* Perintah Latihan *
Tulis ulang bagian teks tentang kebijakan berbasis ilmu pengetahuan antara "Susun Kebijakan Pemerintah" dan "pengetahuan dan inovasi.", termasuk kedua batas itu, dengan mengganti "riset" dengan "penelitian".

Susun Kebijakan Pemerintah Juga Harus Didukung Ilmu Pengetahuan
Kebijakan publik berbasis ilmu pengetahuan dibutuhkan terutama untuk menjawab tantangan pandemi Covid-19. Tentunya dasar dari kebijakan tersebut berasal dari riset yang didukung oleh ekosistem pengetahuan dan inovasi.
Penyusunan
kebijakan pemerintah juga harus didasarkan pada ilmu pengetahuan agar
terjamin ketepatan dan kualitas kebijakan untuk masyarakat. Hal ini
dikatakan Menteri Pendayagunaan Aparatur Negara dan Reformasi Birokrasi
(PANRB) Tjahjo Kumolo saat menjadi pembicara dalam Diskusi Kebijakan
Tiga Menteri oleh Media Katadata dengan topik Penanggulangan Covid-19
Berbasis Pengetahuan dan Inovasi, Senin (22/06).
“Sudah
saatnya dalam setiap penyusunan kebijakan harus didasarkan pada hasil
penelitian dan data-data yang valid. Hal ini akan lebih mendorong
terciptanya masyarakat yang ilmiah dan tidak memberikan ruang untuk
tersebarnya hal-hal yang bersifat bohong,” ujarnya.
Dijelaskan,
strategi teknis dan strategi budaya dalam penyusunan kebijakan
pemerintah perlu didukung dengan sinergi antara kegiatan penelitian,
pengembangan, pengkajian, dan penerapan (Litbangjirap) berbasis ilmu
alam dan Litbangjirap berbasis ilmu sosial. Ilmu pengetahuan yang
berasal dari proses Litbangjirap menghasilkan tiga dampak positif.
Pertama,
keterbukaan dan pertukaran data dan informasi antar instansi pemerintah.
Kedua, peningkatan koordinasi antarinstansi pemerintah dalam
menyelesaikan persoalan-persoalan yang terjadi di masyarakat. Ketiga,
data yang akurat untuk menunjang semua proses pengambilan keputusan,
baik pemerintah pusat maupun daerah.

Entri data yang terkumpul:
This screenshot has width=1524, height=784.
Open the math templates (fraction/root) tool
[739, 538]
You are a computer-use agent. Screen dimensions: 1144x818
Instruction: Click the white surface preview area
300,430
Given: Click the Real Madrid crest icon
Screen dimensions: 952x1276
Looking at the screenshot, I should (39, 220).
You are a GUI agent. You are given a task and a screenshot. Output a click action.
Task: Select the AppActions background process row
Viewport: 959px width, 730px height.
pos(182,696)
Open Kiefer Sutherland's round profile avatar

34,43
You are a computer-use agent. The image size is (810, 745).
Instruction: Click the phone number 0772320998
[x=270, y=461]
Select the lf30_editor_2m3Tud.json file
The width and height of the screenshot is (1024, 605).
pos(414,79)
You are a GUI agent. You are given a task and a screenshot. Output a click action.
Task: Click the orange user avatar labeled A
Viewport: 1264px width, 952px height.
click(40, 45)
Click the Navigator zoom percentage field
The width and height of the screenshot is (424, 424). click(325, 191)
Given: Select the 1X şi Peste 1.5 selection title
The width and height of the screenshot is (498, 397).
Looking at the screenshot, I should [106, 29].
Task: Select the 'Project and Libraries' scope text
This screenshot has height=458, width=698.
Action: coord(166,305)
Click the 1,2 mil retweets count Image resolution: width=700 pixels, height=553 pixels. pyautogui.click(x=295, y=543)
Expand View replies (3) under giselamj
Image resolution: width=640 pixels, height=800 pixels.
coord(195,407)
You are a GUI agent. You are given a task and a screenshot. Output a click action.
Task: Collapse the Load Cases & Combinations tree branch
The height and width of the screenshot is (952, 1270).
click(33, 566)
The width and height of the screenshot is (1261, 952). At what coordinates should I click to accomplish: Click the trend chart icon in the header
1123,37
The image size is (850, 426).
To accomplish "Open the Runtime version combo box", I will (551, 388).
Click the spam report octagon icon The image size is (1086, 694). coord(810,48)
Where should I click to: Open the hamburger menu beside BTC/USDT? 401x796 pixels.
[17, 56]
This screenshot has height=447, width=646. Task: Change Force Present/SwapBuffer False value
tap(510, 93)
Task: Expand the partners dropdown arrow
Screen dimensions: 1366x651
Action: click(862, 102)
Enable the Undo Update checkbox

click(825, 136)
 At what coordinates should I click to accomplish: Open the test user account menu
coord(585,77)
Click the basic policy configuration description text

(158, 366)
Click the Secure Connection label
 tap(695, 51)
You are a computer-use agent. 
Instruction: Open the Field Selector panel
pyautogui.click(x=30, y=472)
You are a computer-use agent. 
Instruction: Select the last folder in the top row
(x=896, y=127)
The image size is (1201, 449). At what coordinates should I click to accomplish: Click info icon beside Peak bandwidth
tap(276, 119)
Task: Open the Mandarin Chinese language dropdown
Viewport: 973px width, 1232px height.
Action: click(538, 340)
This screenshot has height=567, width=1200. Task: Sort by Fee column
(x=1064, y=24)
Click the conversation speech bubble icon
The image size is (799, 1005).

* Jawaban Latihan *
Susun Kebijakan Pemerintah Juga Harus Didukung Ilmu Pengetahuan
Kebijakan publik berbasis ilmu pengetahuan dibutuhkan terutama untuk menjawab tantangan pandemi Covid-19. Tentunya dasar dari kebijakan tersebut berasal dari penelitian yang didukung oleh ekosistem pengetahuan dan inovasi.